その隙を逃さずアーネットが飛び出し、マシュー・アボットの両腕を押さえてその場にねじ伏せた。
「マシュー・アボット!刑務所脱獄および連続殺人の容疑、および殺人未遂の現行犯で逮捕する!!」
その身柄はデイモン警部の前に突き出され、警部の手で手錠がかけられて、ついに事件の容疑者は逮捕されたのだった。
「ふぃー」
ブルーは、安堵のため息をついてその場に片膝をついた。ジリアンがその肩を抱きとめる。
「ごめんね」
「焦ったよ、ジリアンがあんなことするから」
「でも、あたしの意図を読み取ってくれたでしょ。嬉しかった」
ブルーとジリアンの会話の意味が、他の人間にはわからなかった。
「どういう意味?」
ナタリーが、ゲルト・コニングの容態を調べながら訊ねる。とりあえず、コニングは寝かせておく事で、医師が来るまでは持ちそうだとナタリーは判断した。
「ジリアンが魔法の杖を捨てただろ。あれは、僕と合体魔法を発動するための合図だったんだ」
「合体魔法?」
「難しい話じゃない。手を繫いで、魔法の瞬発力を倍増させただけさ。自動車のエンジンの気筒数が増えるのと一緒。もし一人で放ってたら、一瞬の差で間に合わなかったかも知れない」
それを聞いて、ナタリーは目を丸くしていた。
「あなた達、それを互いに何も言わないで実行したっていうの?」
そもそも、同時に同じ魔法を発動しなくては合体魔法は成立しない。それぐらい高度な技法なのだ。

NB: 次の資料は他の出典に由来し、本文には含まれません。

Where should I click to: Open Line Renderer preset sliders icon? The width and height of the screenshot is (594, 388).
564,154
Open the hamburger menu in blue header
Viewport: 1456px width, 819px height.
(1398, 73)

「そりゃあもう、何たってアドニス君はあたしのカレシだもの」
「何でそうなるんだよ!」
「またまた照れてー」
ジリアンは笑ってごまかしているが、この二人の呼吸は本物かも知れない、とナタリーは思っていた。一朝一夕にできるような事ではない。出会うべくして出会った、という気がしてならなかった。まるで、誰かに仕組まれたようだ。
ともあれ真夜中の大追跡は、脱獄囚二名のうち一人が死亡、一人が重体で逮捕、警官に死傷者が出るという、壮絶な結果を伴いながらようやく結末を見た。
しかし、犯人が逮捕されてなお、事件は未だ解決していない謎をはらんでいたのだった。